Transcribe exactly each line of the entries, from the opening line to the line with "Per proprietari di software (39, 2462)", with both of those lines included.

(Saved entries)

__________

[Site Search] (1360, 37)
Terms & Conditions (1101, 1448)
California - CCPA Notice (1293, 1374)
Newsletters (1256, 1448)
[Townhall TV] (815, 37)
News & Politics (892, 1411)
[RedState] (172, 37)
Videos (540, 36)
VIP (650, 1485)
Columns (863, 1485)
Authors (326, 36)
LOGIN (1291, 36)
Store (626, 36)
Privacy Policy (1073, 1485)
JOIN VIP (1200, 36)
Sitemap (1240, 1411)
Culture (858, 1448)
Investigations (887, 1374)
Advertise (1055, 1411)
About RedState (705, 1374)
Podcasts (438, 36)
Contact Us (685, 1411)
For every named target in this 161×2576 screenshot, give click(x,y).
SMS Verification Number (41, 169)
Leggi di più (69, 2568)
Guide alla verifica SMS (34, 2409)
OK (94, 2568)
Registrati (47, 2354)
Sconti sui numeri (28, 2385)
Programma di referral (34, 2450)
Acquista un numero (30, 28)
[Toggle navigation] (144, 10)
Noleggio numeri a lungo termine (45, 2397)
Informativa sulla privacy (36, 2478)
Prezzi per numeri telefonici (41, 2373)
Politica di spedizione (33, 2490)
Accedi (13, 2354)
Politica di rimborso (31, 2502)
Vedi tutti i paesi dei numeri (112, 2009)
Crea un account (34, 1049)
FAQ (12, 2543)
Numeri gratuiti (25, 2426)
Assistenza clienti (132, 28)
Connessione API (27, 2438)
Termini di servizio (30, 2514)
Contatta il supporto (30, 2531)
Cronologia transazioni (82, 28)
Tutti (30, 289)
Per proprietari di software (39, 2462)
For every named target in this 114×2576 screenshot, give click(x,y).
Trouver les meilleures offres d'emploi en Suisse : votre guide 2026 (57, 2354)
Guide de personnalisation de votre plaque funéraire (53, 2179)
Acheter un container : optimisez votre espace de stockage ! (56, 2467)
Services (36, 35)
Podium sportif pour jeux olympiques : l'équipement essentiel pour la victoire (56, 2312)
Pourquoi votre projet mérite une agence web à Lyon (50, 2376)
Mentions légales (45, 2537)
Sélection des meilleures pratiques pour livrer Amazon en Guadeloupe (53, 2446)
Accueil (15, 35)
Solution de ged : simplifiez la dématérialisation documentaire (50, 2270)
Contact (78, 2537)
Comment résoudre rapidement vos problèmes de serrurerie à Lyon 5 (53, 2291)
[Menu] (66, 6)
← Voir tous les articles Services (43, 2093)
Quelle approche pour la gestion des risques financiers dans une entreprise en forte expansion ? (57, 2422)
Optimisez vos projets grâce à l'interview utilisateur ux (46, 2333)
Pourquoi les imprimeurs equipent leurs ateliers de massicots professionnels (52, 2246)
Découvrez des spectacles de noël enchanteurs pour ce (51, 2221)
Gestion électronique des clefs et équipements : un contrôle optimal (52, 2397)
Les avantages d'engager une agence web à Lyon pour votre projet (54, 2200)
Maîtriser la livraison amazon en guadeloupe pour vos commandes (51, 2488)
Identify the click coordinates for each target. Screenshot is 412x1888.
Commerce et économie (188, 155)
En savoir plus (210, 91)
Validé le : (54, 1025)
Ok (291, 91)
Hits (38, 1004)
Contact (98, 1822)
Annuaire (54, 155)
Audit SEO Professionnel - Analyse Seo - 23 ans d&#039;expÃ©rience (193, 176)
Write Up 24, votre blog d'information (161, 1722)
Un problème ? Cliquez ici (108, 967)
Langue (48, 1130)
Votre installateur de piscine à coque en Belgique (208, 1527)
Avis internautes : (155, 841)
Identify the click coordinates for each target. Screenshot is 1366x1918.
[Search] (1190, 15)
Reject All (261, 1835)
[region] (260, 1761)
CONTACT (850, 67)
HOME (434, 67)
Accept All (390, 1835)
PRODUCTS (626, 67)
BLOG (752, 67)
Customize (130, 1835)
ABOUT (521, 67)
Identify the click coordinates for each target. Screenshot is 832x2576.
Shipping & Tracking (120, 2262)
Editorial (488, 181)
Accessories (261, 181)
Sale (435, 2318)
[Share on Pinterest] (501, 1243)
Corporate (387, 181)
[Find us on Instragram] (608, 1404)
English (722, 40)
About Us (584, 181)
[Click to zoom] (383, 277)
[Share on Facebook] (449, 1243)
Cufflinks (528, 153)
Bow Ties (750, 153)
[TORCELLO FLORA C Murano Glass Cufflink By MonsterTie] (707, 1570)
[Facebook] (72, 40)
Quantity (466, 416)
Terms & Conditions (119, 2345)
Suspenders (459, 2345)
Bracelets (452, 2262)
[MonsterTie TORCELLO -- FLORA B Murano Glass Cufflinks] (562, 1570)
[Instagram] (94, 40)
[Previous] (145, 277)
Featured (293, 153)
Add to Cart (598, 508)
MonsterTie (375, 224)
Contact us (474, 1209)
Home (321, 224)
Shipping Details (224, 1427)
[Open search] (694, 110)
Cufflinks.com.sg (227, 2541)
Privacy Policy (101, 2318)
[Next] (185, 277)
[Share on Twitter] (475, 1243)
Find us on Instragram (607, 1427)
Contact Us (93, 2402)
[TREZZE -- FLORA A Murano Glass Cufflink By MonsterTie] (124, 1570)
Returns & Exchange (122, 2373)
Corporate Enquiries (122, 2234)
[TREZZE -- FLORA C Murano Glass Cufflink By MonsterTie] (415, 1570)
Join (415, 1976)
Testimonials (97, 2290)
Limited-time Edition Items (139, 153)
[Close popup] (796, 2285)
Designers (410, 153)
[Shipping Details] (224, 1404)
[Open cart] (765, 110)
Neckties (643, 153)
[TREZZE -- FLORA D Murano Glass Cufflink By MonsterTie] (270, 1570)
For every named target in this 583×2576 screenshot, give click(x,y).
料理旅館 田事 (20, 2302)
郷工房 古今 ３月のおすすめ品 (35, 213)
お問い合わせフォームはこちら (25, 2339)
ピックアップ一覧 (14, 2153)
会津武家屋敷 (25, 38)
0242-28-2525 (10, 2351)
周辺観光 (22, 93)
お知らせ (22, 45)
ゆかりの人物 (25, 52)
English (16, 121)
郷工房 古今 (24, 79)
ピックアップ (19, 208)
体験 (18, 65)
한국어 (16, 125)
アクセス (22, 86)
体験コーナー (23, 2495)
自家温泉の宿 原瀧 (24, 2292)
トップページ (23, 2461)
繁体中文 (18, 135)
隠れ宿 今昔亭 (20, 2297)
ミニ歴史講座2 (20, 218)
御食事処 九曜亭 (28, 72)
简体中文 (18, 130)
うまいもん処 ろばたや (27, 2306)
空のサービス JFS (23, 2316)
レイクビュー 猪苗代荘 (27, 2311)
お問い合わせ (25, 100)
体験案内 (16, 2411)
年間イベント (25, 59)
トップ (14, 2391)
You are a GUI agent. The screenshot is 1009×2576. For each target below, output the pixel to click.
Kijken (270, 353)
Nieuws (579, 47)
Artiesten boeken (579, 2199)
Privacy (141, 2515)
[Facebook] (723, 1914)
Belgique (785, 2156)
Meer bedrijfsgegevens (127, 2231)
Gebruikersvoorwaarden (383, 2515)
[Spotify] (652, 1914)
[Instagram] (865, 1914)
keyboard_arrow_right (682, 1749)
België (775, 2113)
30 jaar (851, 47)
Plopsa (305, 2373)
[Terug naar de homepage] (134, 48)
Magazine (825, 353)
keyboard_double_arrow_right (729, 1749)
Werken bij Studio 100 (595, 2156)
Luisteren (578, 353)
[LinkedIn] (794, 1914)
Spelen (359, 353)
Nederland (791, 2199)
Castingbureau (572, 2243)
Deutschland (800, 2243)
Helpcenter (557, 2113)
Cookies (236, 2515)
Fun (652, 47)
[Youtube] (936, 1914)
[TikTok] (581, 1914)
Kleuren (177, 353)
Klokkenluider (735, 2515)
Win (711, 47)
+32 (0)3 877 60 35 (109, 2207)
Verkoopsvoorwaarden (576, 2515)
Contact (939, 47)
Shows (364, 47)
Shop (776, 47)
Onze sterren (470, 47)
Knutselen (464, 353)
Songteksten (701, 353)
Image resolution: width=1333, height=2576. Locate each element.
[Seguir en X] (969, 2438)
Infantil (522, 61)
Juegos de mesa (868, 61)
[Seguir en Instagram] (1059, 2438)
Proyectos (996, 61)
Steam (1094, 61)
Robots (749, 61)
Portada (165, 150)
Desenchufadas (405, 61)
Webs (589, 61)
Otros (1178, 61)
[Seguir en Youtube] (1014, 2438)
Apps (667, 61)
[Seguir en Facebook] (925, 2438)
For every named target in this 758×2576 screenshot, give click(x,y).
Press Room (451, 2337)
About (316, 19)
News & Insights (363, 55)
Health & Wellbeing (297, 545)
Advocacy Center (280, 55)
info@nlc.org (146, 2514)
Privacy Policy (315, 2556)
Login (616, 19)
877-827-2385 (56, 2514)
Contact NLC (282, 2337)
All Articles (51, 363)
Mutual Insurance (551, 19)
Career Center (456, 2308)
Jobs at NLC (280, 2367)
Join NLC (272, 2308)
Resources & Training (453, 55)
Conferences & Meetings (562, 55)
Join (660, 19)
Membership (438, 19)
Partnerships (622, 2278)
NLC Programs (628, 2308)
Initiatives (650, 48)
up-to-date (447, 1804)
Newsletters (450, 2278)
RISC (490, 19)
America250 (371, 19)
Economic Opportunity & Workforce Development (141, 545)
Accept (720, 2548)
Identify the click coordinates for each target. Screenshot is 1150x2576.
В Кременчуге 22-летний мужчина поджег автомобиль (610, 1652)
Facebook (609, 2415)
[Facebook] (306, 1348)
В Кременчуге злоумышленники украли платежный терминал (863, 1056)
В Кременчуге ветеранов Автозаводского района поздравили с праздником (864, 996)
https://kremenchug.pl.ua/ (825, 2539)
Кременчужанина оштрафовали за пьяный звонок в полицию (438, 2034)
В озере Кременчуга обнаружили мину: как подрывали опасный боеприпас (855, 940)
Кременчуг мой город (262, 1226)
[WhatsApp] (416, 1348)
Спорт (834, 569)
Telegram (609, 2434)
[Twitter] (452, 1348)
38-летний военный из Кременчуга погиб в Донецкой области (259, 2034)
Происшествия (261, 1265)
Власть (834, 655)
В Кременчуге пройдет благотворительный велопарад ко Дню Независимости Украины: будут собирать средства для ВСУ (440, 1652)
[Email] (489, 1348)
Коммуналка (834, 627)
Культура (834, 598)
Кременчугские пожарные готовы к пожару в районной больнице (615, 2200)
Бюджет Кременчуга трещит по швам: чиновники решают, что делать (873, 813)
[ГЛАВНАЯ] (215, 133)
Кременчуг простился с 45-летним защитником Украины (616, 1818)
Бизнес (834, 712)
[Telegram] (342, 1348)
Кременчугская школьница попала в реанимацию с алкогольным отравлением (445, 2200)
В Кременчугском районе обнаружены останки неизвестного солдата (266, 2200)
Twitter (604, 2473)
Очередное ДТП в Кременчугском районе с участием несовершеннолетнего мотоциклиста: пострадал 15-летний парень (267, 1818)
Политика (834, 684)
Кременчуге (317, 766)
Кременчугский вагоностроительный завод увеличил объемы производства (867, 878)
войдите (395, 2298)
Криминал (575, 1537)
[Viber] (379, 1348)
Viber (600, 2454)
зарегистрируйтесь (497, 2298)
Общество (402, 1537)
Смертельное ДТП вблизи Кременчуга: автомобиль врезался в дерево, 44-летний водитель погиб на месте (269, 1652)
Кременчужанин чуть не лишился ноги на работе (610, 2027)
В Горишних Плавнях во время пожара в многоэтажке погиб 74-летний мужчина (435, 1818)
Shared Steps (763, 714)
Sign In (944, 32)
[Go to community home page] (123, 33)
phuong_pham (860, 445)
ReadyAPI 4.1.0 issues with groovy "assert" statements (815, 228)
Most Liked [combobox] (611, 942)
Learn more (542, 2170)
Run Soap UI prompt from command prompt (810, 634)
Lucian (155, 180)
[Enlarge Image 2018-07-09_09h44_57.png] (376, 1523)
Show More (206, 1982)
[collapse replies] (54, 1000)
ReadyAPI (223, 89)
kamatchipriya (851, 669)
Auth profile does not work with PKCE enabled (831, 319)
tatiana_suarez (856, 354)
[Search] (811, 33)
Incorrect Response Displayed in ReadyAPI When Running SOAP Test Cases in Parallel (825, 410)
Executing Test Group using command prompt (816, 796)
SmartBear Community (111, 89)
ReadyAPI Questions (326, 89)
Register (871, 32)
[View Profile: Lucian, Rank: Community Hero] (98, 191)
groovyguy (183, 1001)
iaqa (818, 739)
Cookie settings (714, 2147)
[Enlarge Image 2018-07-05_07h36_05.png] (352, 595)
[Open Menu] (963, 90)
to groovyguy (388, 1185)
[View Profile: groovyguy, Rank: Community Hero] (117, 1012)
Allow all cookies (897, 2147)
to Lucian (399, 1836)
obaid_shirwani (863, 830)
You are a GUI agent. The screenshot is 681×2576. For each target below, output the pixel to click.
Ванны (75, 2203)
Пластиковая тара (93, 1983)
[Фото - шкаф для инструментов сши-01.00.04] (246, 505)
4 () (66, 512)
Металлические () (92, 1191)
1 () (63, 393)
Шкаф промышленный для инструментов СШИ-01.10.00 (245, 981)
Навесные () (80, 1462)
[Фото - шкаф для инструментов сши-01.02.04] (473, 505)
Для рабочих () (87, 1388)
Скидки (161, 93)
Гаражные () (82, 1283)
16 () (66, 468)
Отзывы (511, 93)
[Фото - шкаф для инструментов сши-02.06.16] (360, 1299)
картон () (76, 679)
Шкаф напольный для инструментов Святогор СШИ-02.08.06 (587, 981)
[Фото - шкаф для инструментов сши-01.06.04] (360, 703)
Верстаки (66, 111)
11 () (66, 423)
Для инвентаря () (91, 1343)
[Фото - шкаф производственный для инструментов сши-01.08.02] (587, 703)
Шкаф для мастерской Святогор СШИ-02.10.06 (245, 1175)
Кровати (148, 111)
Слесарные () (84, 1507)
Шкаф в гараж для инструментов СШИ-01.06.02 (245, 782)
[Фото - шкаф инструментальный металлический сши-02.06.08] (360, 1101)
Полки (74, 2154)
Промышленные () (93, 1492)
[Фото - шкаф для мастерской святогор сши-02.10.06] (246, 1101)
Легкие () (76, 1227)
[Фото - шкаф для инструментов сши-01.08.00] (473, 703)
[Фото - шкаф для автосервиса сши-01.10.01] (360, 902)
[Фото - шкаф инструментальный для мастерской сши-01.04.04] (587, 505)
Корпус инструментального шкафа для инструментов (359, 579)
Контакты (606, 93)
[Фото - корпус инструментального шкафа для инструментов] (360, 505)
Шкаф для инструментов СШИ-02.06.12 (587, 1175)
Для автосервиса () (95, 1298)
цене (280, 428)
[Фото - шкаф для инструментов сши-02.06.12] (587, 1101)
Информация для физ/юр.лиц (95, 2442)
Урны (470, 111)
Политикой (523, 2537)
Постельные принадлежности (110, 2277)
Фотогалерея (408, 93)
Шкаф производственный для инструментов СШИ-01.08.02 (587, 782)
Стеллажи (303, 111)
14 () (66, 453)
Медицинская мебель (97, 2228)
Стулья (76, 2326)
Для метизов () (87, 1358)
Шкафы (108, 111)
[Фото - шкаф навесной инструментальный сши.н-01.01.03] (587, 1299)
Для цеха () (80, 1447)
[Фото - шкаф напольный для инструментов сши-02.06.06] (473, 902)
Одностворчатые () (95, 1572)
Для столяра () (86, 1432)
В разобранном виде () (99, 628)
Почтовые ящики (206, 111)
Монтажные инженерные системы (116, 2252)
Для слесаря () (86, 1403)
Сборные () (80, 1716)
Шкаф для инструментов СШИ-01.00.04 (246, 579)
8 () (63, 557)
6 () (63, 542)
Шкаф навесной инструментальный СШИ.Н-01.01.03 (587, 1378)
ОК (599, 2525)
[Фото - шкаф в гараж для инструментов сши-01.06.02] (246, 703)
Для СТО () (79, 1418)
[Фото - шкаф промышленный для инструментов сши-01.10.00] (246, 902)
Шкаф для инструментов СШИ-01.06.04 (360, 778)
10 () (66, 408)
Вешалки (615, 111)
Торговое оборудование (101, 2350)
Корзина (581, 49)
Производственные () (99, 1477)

__________

PROBLEM SOLUTION:
[Site Search] (1360, 37)
Terms & Conditions (1101, 1448)
California - CCPA Notice (1293, 1374)
Newsletters (1256, 1448)
[Townhall TV] (815, 37)
News & Politics (892, 1411)
[RedState] (172, 37)
Videos (540, 36)
VIP (650, 1485)
Columns (863, 1485)
Authors (326, 36)
LOGIN (1291, 36)
Store (626, 36)
Privacy Policy (1073, 1485)
JOIN VIP (1200, 36)
Sitemap (1240, 1411)
Culture (858, 1448)
Investigations (887, 1374)
Advertise (1055, 1411)
About RedState (705, 1374)
Podcasts (438, 36)
Contact Us (685, 1411)
For every named target in this 161×2576 screenshot, give click(x,y).
SMS Verification Number (41, 169)
Leggi di più (69, 2568)
Guide alla verifica SMS (34, 2409)
OK (94, 2568)
Registrati (47, 2354)
Sconti sui numeri (28, 2385)
Programma di referral (34, 2450)
Acquista un numero (30, 28)
[Toggle navigation] (144, 10)
Noleggio numeri a lungo termine (45, 2397)
Informativa sulla privacy (36, 2478)
Prezzi per numeri telefonici (41, 2373)
Politica di spedizione (33, 2490)
Accedi (13, 2354)
Politica di rimborso (31, 2502)
Vedi tutti i paesi dei numeri (112, 2009)
Crea un account (34, 1049)
FAQ (12, 2543)
Numeri gratuiti (25, 2426)
Assistenza clienti (132, 28)
Connessione API (27, 2438)
Termini di servizio (30, 2514)
Contatta il supporto (30, 2531)
Cronologia transazioni (82, 28)
Tutti (30, 289)
Per proprietari di software (39, 2462)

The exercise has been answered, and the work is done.